Prof Lucy Donaldson, director for research and health intelligence at the Versus Arthritis charity, said it “offers hope to thousands of people living with – or at risk of developing – rheumatoid arthritis”.

She said it “highlights how important it is to spot the early signs of arthritis to give us a chance at stopping it in its tracks”, but added that there were currently “unacceptable” delays in diagnosis.

The researchers followed up with the participants a year after treatment had ended and found that 25 per cent who had taken abatacept had developed RA compared with 37 per cent who had not, suggesting there were still benefits from the drug, but it would likely need to be taken longer term by people at risk.

Better quality of life

Professor Sir Ravinder Maini, a rheumatologist and emeritus professor at Imperial College London, said the results show “almost all individuals receiving the biologic drug showed no symptoms or signs” and that it “demonstrates that it is now possible to prevent the onset of RA”.

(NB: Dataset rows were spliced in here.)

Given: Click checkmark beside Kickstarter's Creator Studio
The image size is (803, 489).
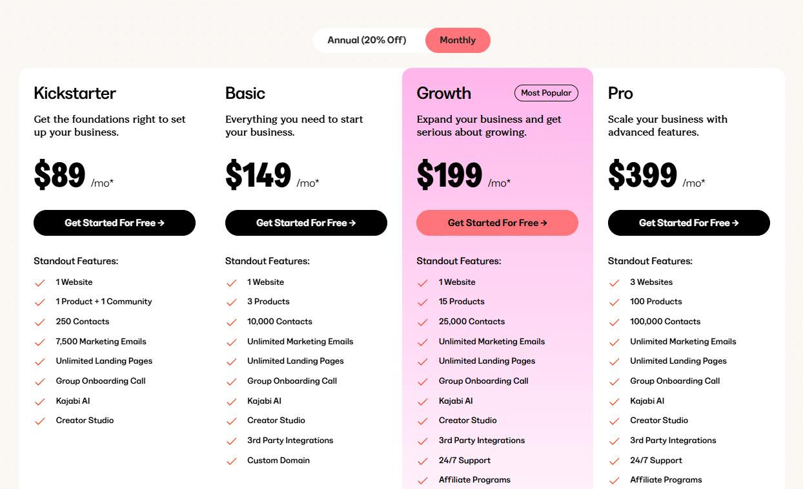Looking at the screenshot, I should (40, 421).

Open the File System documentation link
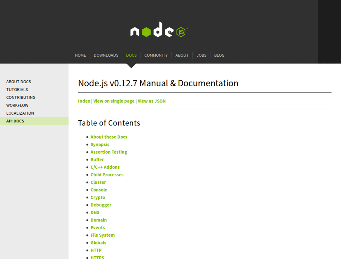coord(102,235)
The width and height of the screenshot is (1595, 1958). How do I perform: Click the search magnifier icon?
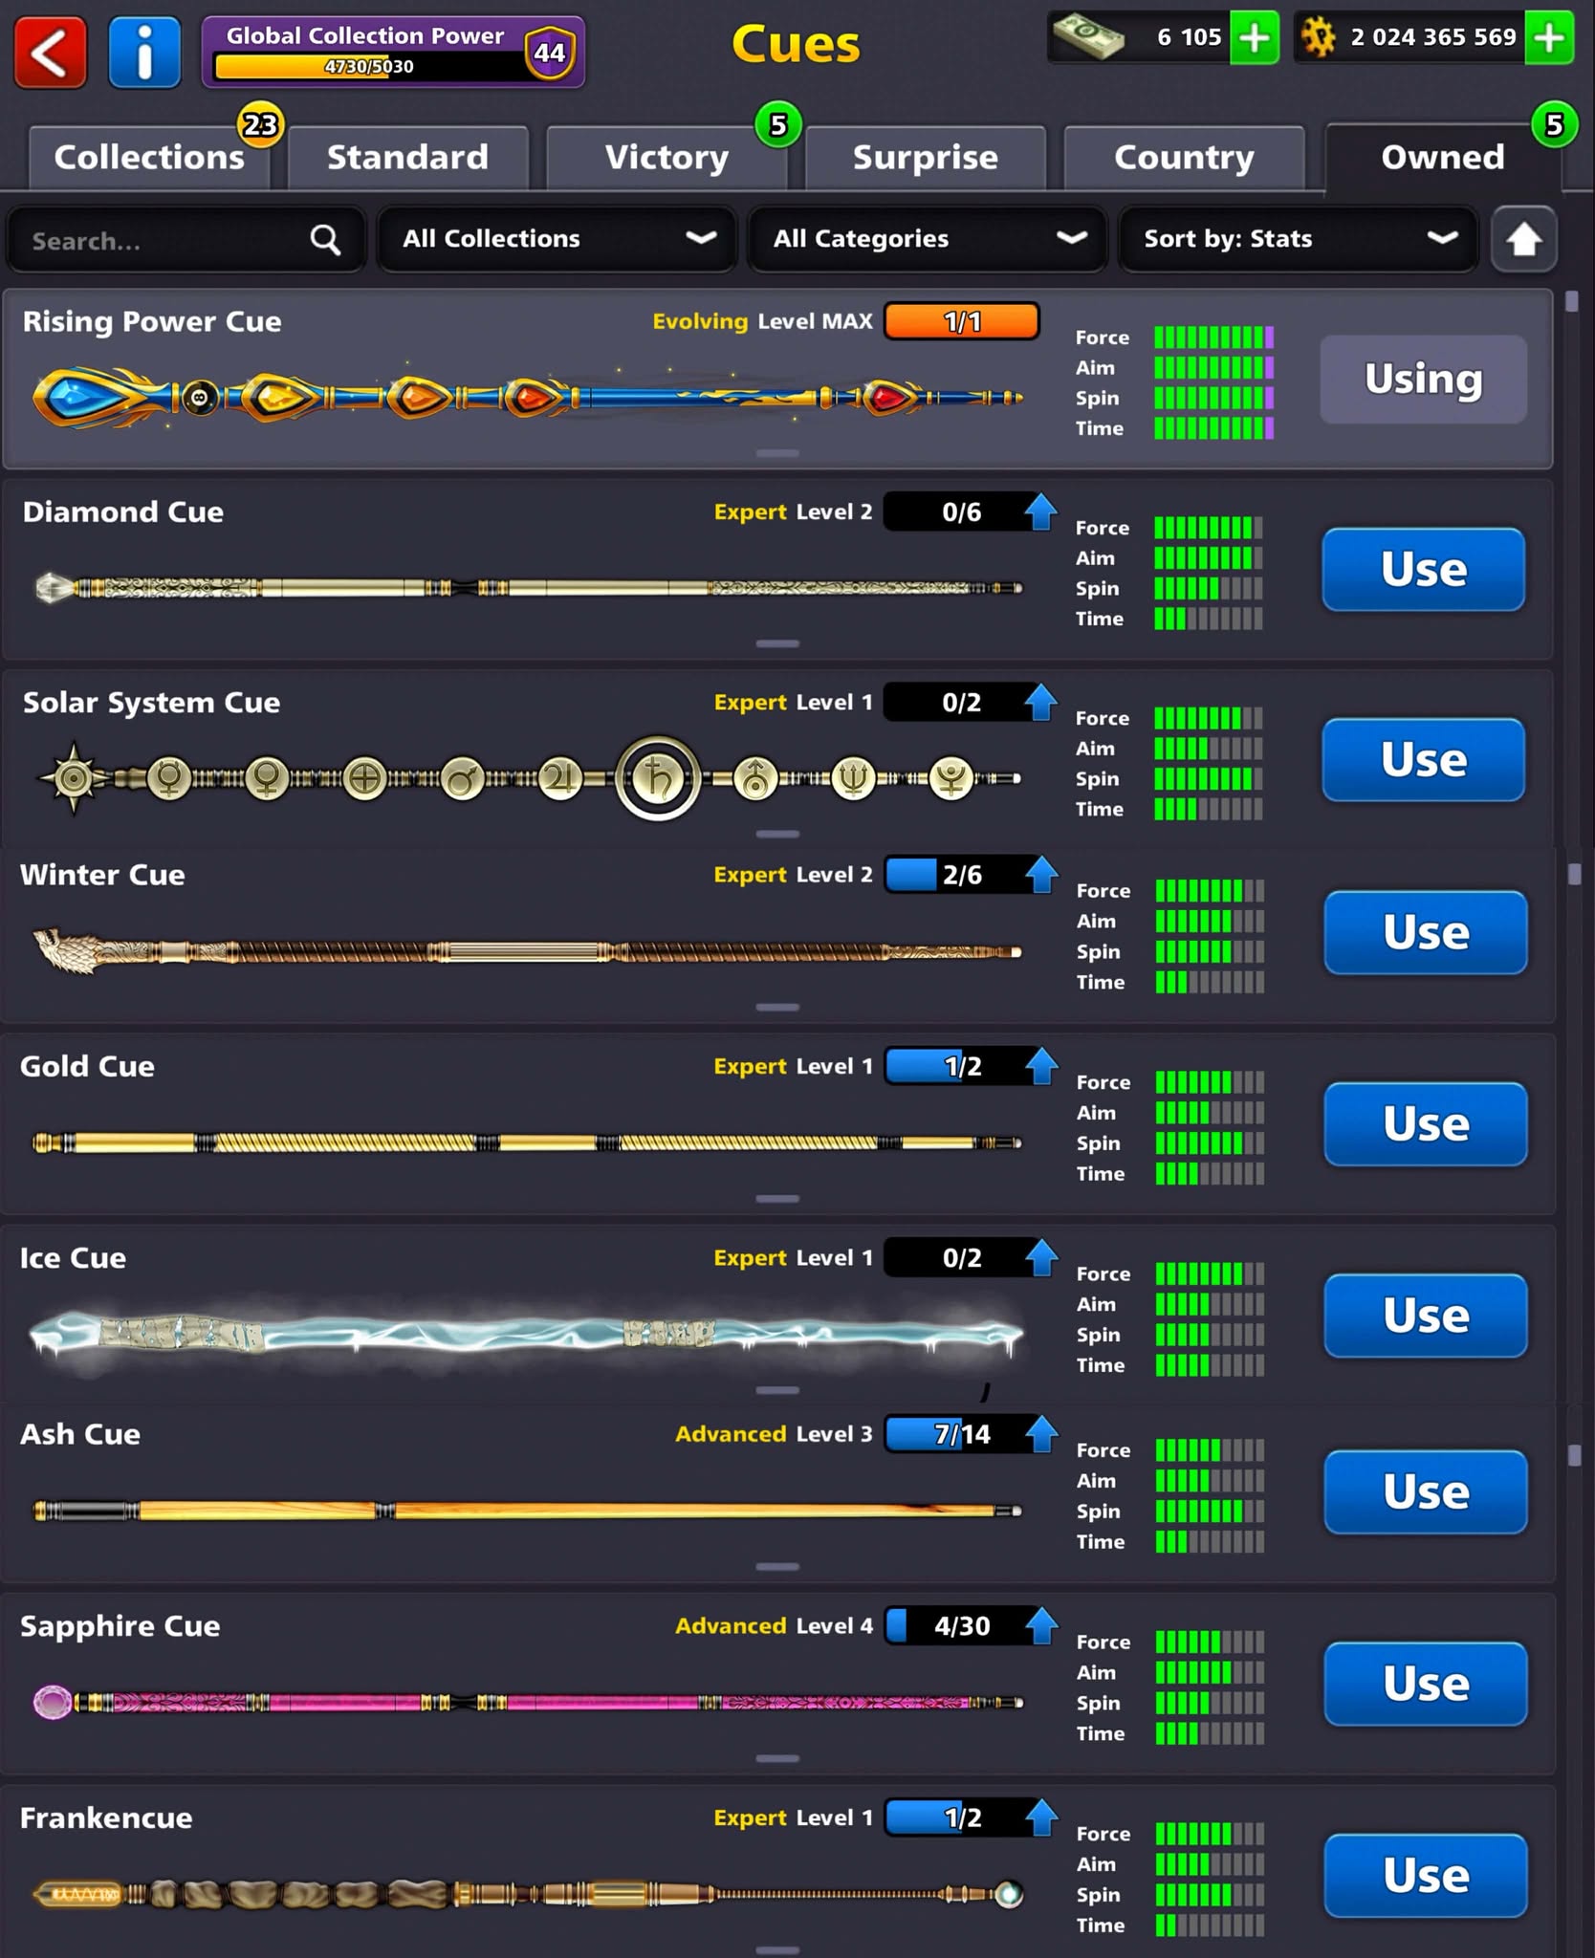coord(325,240)
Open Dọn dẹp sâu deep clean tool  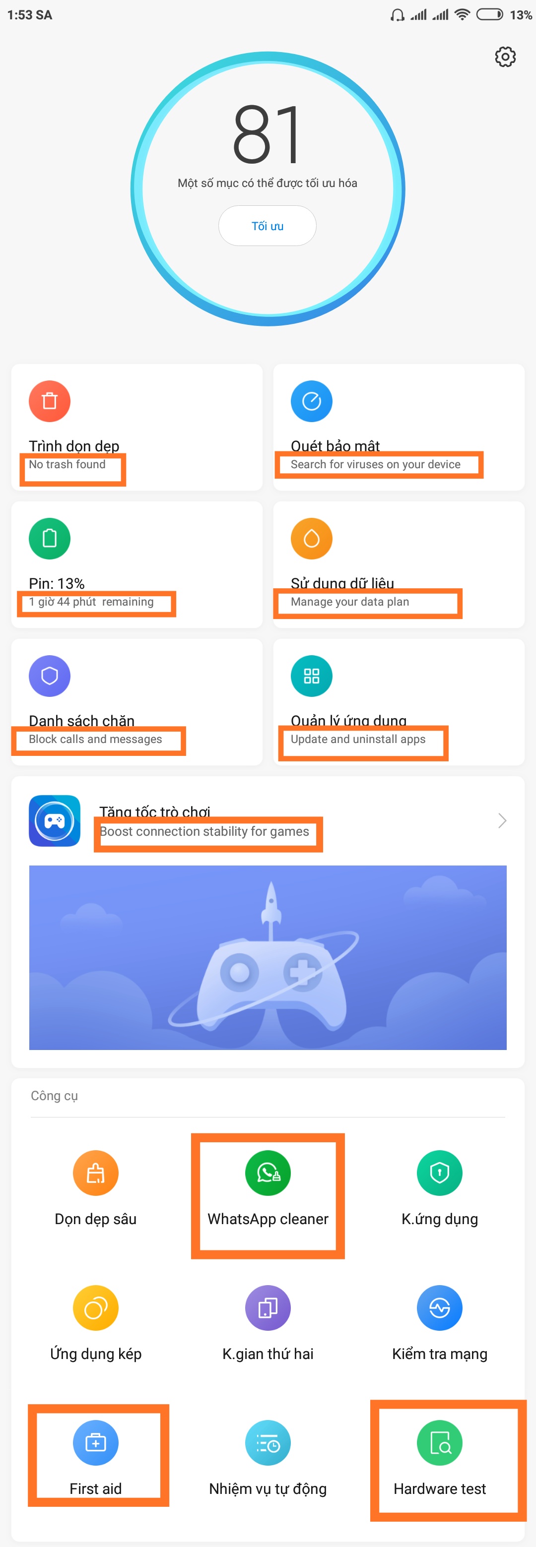96,1189
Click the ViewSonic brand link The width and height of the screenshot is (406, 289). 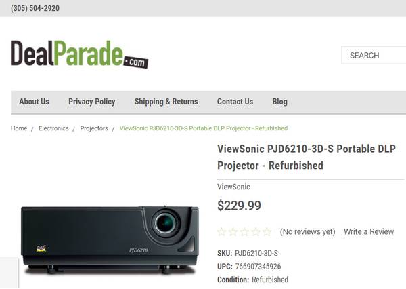[233, 187]
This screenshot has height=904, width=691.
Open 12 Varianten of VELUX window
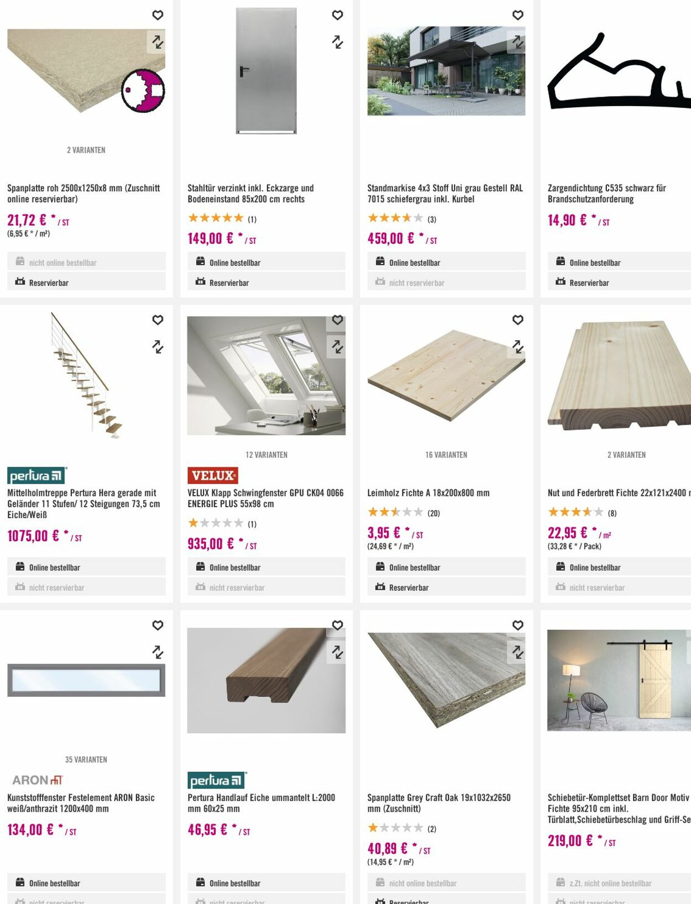(x=266, y=454)
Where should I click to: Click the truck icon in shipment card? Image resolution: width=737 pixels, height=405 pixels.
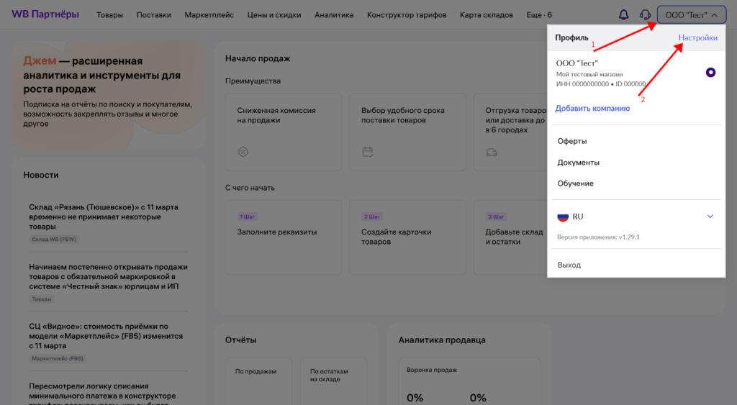492,153
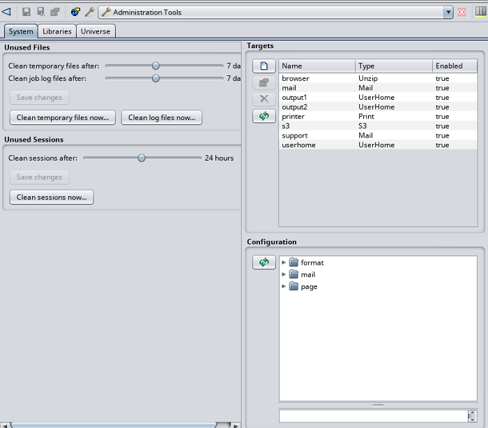Click the Clean log files now button
This screenshot has height=428, width=488.
[162, 118]
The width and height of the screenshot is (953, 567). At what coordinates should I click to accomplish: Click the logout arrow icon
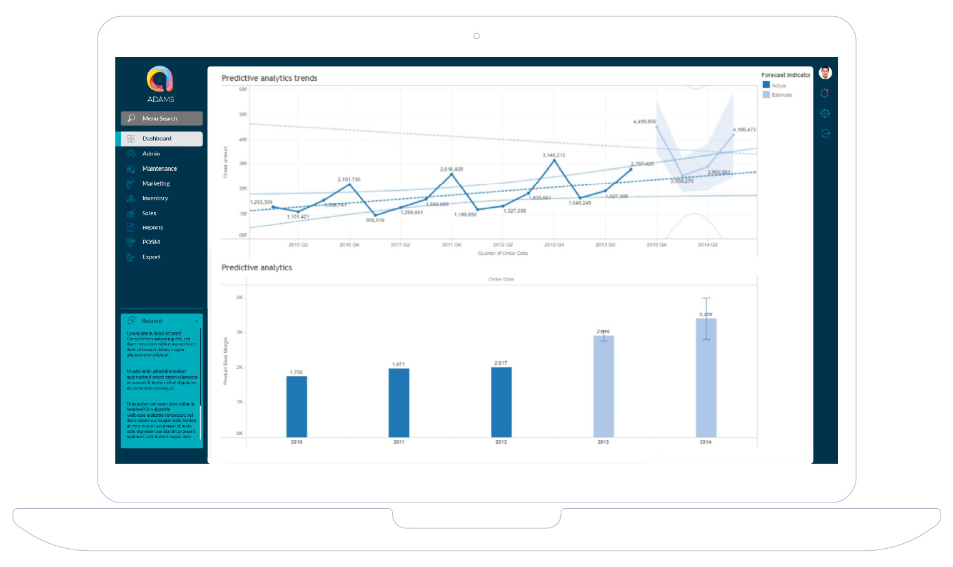[825, 133]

The trial also found that people taking the drug had a better quality of life, less pain and lower levels of inflammation in the lining of their joints during ultrasound scans.

Philip Day, 35, a software engineer who took part in the trial said the treatment gave him “a ray of hope at a dark time”.

He said the pain caused by RA was “terrible” and “unpredictable”.

“It would show up in my knees one day, my elbows the next, and then my wrists or even my neck. At the time, my wife and I wanted to have children and I realised my future was pretty bleak if the disease progressed,” he said.

“Within a few months [of treatment] I had no more aches or pains and five years on I’d say I’ve been cured. Now, I can play football with my three-year-old son and have a normal life.”

Side effects of the treatment are generally mild, but can include nausea, vomiting, respiratory infections and dizziness.

Bristol-Myers Squibb, which manufactures the drug under brand name Orencia and funded the study, will need to gather and present evidence on the drug’s effectiveness at preventing rheumatoid arthritis before regulators consider its roll out on the NHS.